Les employés de soutien de l'Université d'Ottawa sont en grève depuis le 19 octobre. 
Les employés de soutien de l'Université d'Ottawa sont en grève depuis le 19 octobre. 

L’Université d’Ottawa tombe en panne

À vous la parole
À vous la parole

Je suis un employé de soutien de l’Université d’Ottawa; j’y suis depuis maintenant 13 ans. C’est par hasard que j’y ai déposé mes valises et je peux affirmer avec certitude que je m’y sens chez moi. J’assure un service de première ligne comme secrétaire au département de français. Je traite autant avec les professeurs qu’avec les étudiants et je m’y plais dans mon rôle. Il est vraiment gratifiant de savoir que l’on contribue au bon fonctionnement d’une institution de renom qui forme les leaders de demain. Il y règne un bourdonnement perpétuel ponctué d’éclats de rire où il fait bon venir chaque matin. Mais ça, c’était avant la grève…

Depuis le 19 octobre, les 1300 employé.e.s de soutient sont en grève générale illimitée. C’est la mort dans l’âme que j’ai reçu cette nouvelle — une gifle en plein visage. Tu parles d’un temps pour tomber en grève ! Il est déjà difficile d’effectuer nos tâches dans un contexte de pandémie et voilà qu’on nous ajoute un niveau de stress indu. Et vous savez quoi?

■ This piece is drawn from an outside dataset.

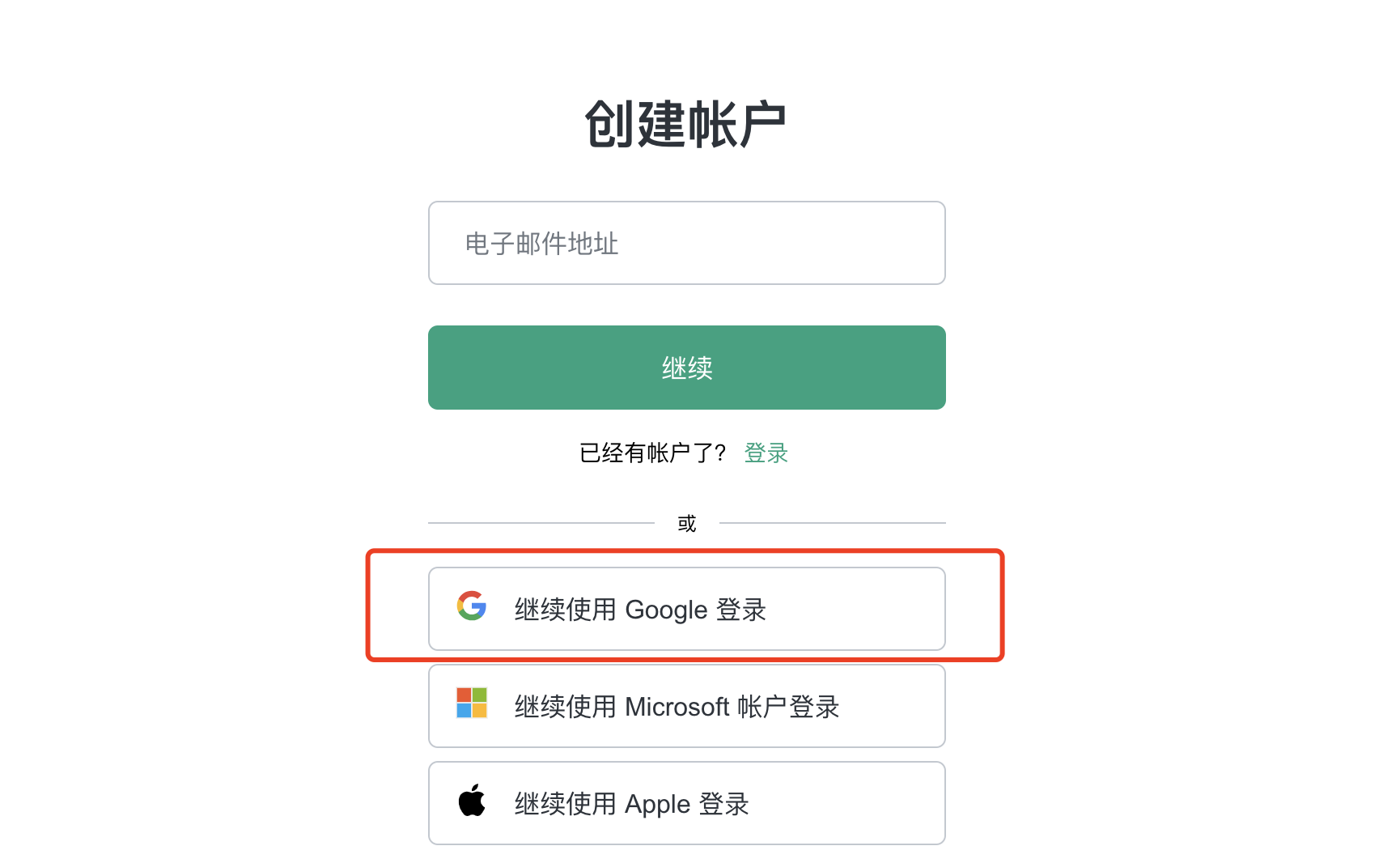Click the Microsoft four-color logo icon

(x=472, y=703)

Cette grève était évitable. Notre syndicat – District 35 PSUO-SSUO – travaille d’arrache-pied depuis plus d’un an à entériner une entente avec l’employeur qui reste campé dans ses positions pour des raisons idéologiques. Grosso modo, nous nous battons contre l’érosion de nos avantages sociaux. Pourquoi?

Parce que…

L’Université d’Ottawa veut réduire les avantages sociaux des employés en période de pandémie.

L’Université d’Ottawa n’a pas pourvu les postes vacants de première ligne qui appuient les étudiant.e.s et les professeur.e.s.

L’Université d’Ottawa fait tout cela même en affichant un excédent budgétaire de 48,6 millions, de 69,8 millions et de 91,8 millions $ au cours des trois derniers exercices financiers.

Tout cela est apparemment de la faute du gouvernement Ford et de la loi 124 qui « vise à préserver la viabilité du secteur public pour les générations futures » et qui oblige l’Université à se serrer la ceinture et à sabrer les dépenses. C’est du moins la version officielle qu’elle laisse entendre. Elle qui se targue d’être un des meilleurs employeurs de région de la capitale nationale; un milieu inclusif où le développement des compétences est valorisé, voire encouragé. Je comprends mal ce changement drastique d’attitude envers nous, qui nous démenons à l’ouvrage jour après jour pour offrir une expérience étudiante inégalable et dont elle fait sa marque de commerce.

Nous sommes la courroie de transmission de cet établissement. Sans nous, la machine est défaillante et ne peut continuer à fonctionner correctement. Nous souhaitons ardemment revenir à nos activités respectives et ainsi poursuivre à assurer des services essentiels à la population universitaire. J’espère de tout cœur que nous pourrons remédier à cette impasse dans les plus brefs délais, car il est d’autant plus dommage que ce soit les étudiants qui écopent en fin de compte. Il ne faut pas oublier que sans eux, nous n’aurions pas une raison d’être. Alors, au bénéfice de tous, il faut que l’Université d’Ottawa rouvre les canaux, retourne à la table de négociation et fasse preuve de bonne foi, car au-delà des considérations pécuniaires, il en est d’une question de respect.